Add predefined Samba Ransomware Filter

[peterbeck]

Hi @lelutin,

Could we add a predefined ransomware filter to this module ? There are Scripts to generate such filters (like this one).

As far as I can see, there is no way to provide a predefined file as filter with this module, am I correct ? Currrently I am using

  fail2ban::jail { 'samba':
    port     => '135,139,445,137,138',
    filter   => 'samba',
    logpath  => '/var/log/syslog',
    maxretry => 1,
    bantime  => 86400, # 1 day ban
  }

  file { '/etc/fail2ban/filter.d/samba.conf':
    ensure => 'present',
    source => 'puppet:///modules/foo/filter_samba.conf',
  }

or is there another option ?

Thanks Peter

[lelutin]

Hi @peterbeck ,

this module has a fail2ban::filter resource type, but currently it doesn't have a method of specifying the contents of the filter file with an external file: you'd need to extract the filter lines, ignore regexes and other relevant details to pass them on to the defined type's parameters.

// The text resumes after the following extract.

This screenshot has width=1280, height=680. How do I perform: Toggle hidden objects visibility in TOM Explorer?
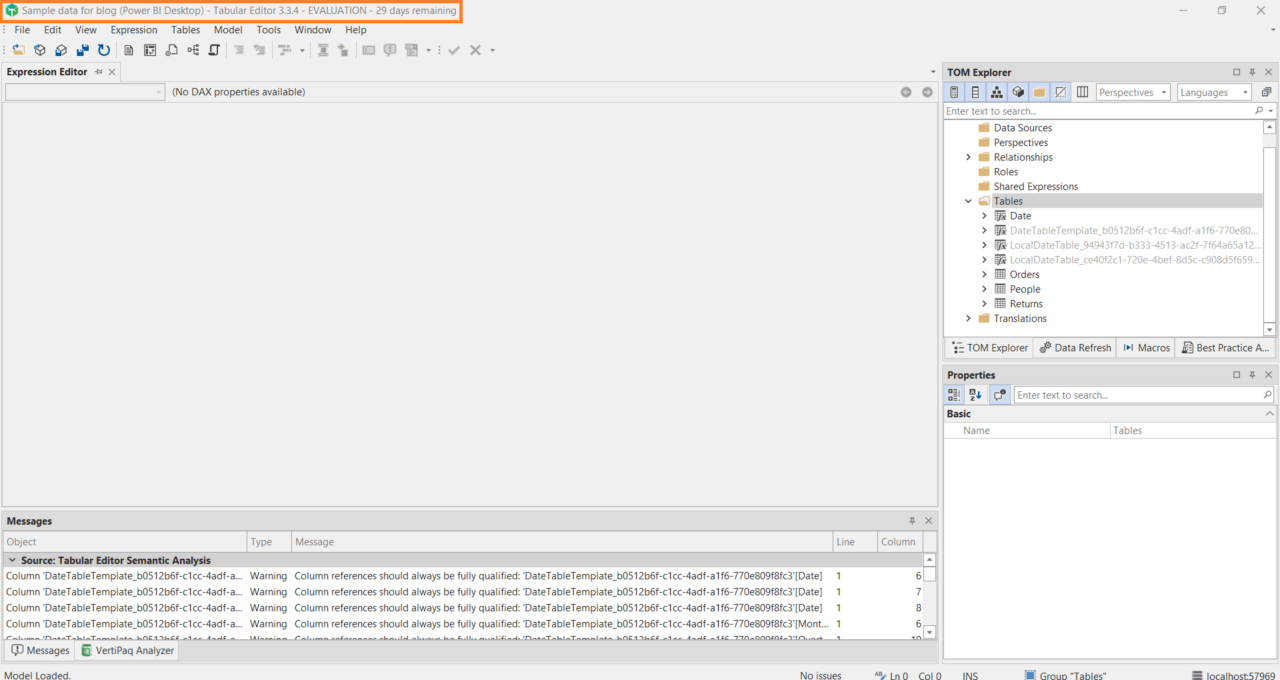pos(1060,92)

I'd be hesitant to add a new default filter that needs to dynamically download some file from the internet, and if we include a snapshot of that file in the module we'll probably quickly have an outdated list of regexes..

you can either have something that digests the downloaded file into a list of regexes or, maybe easier for you we can add a source parameter to the filter defined type that can let you just update the one file in your control repository.

If the latter is more desirable for you, I'm open to the idea of adding the parameter: do you mind sending a pull request for implementing this? otherwise I can help when I can find some free time and energy (which might take a little while).

cheers!